正しい未来党は「一個人の問題に留まらず、全脱北者の問題であり、北韓で暮らす全ての家族に関わる問題。つねづね民主と人権を訴えている人物(現政府メンバー)らが北韓同胞の苦難には目もくれない。ついには脱北者の送還の可能性まで示唆していることに対して怒りを禁じえない」と政府を批判した。未来党はさらに、死線を超えて入国してきた脱北者を「協商材料」と考えているなら、国と政府の資格がないと指摘した。
北韓食堂の従業員による集団脱北事件をめぐり、北韓は再三にわたって送還を要求していた。1993年の金泳三政権時、自由民主主義への転向を拒否した長期懲役囚の李仁模を、北側の要求を無条件に受け入れて北送した前例がある。今回も、当時の流れと同様だと警戒する向きもある。集団脱北女従業員たちを懐柔し、北韓への送還を企てているのではないか。本件はすでに北韓との交渉テーブル上にあるとの説もある。

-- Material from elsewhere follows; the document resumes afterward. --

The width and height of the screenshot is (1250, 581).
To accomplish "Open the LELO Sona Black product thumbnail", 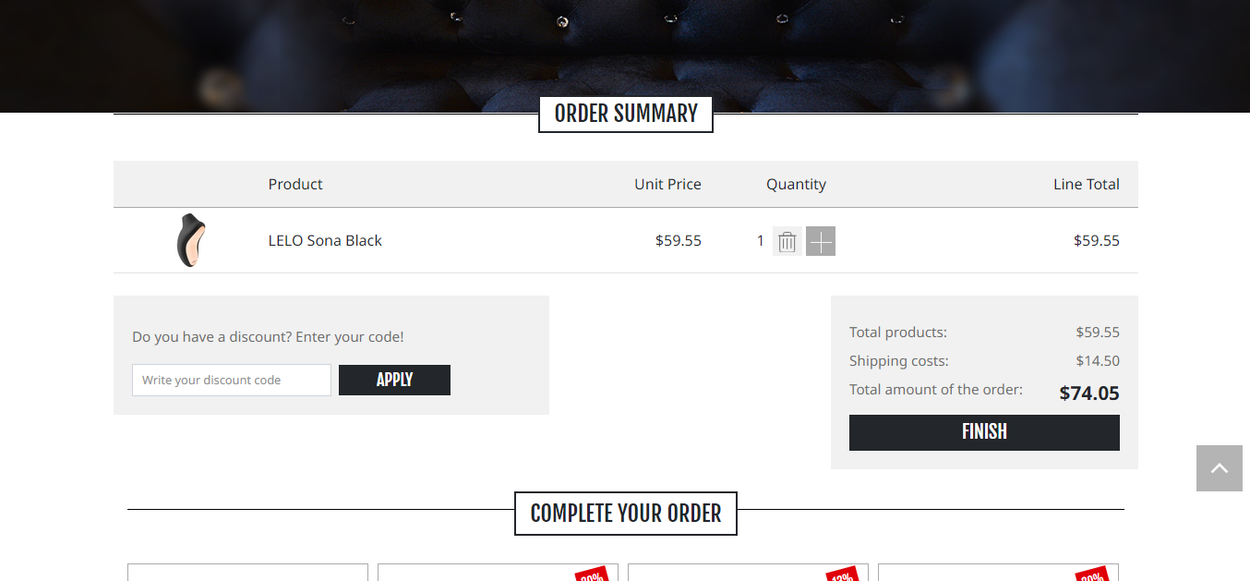I will click(191, 240).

北韓が世界最悪の人権弾圧地域であることは周知の事実だ。そして、脱北者が韓国国民であることもまたしかりだ。憲法第10条は「国家は、個人が持つ不可侵の基本的人権を確認し、これを保証する義務を負う」と明記している。3万人の脱北者は、国民保護義務を否定され、死地に追いやられることへの恐怖におののいているのだ。
米・日は北に拘留されている自国民の救出に熱心なのに、韓国の現政権は国民まで北送させようとするのではないか疑われている。